Uralkali Announces IFRS 2012 Financial Results
OREANDA-NEWS. Uralkali (LSE: URKA, "the Company"), one of the world’s largest potash producers, has published its audited financial results for the full year ended 31 December 2012 prepared in accordance with IFRS and audited by ZAO PricewaterhouseCoopers Audit:
FY2012 FINANCIAL HIGHLIGHTS1
Net Revenue down 6% y-o-y to USD 3.34 billion
Adjusted EBITDA2 down 5% y-o-y to USD 2.375 billion
Adjusted EBITDA margin3 reached 71%
Net Profit up 5% y-o-y to USD 1.597 billion
FY2012 OPERATIONAL HIGHLIGHTS1
Production down 16% y-o-y to 9.1 million tonnes of potassium chloride (KCl)

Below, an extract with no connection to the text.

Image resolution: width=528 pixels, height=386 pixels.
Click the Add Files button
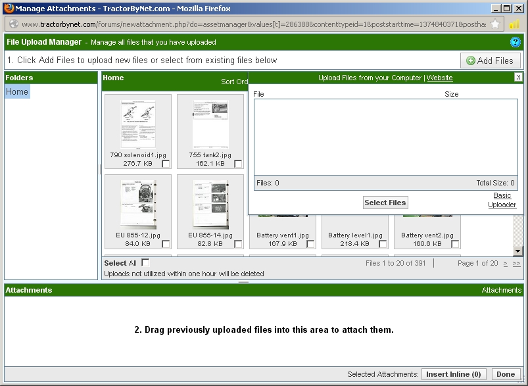(x=490, y=60)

Sales volumes down 12% y-o-y to 9.4 million tonnes of KCl
Average FCA export price up 5% y-o-y to USD 370 per tonne of KCl
Strategic capacity expansion on track, with Berezniki-4 project nearing completion and Ust-Yayvinsky mine development commenced
CORPORATE HIGHLIGHTS1
Implementation of the buyback programme lasting from 6 October 2011 to 6 October 2012 with cancellation of c.5% of share capital and launch of a new buyback programme valid until 13 November 2013, with USD 62.3 million of the purchase amount as of 5 April 2013
Forecasted synergy achieved reaching over USD 300 million
Dividend payout ratio for 2011 and H1 2012 over 50% of net IFRS profit
Assignment of consistent debut investment-grade credit ratings by Fitch, Standard & Poor’s and Moody’s with a "stable" outlook
Increase in the number of independent directors on the Board from three to four out of nine with three independent directors joining all Board committees
Completion of reorganisation aimed at optimisation and streamlining of the Company’s legal and management structure
Debut Sustainability Report issued covering 2011
1 Year-on-year comparison is presented on pro-forma basis including Silvinit results starting from 1 January 2011. The audited financial statements may be found on Uralkali's website http://www.uralkali.com/investors/reporting_and_disclosure/uk_msfo/
2 Adjusted EBITDA is calculated as Operating profit plus depreciation and amortisation and does not include mine flooding cost plus one off expenses, without adjustment on income from reverse of reserve in amount of 54.7 mln USD
3 Adjusted EBITDA margin is calculated as adjusted EBITDA divided by Net Revenue
Vladislav Baumgertner, Uralkali CEO, commented:
"We are pleased to report solid results for 2012 which were achieved despite macroeconomic volatility and unfavourable weather in many regions of the world which provided a challenging environment impacting demand for fertilisers. However, Uralkali was able to efficiently manage its output and sales in order to maintain its position in major markets. Moreover, in spite of a reduction in volumes, our focus on efficiencies combined with the unification and optimisation of our Berezniki and Solikamsk enterprises and associated synergy delivery helped us to sustain the low cost level per tonne of our operations, and actually deliver an increase in our EBITDA margin.
We continue to focus on a balanced approach to investing in growth with important milestones met during 2012 in the implementation of our long-term strategic expansion programme and return of excess liquidity to our shareholders which we believe will drive value for our shareholders and ensure that we remain one of the most efficient potash producers fully prepared for a renewed upward market trend.
2012 also saw further progress in our continued work to enhance our corporate governance standards, reflected in an increase in the number of independent directors on our Board from three to four out of nine, aligned to the proportion of our free float. By the end of 2012, three independent directors had joined all Board committees and play an active role in the stewardship of our Company."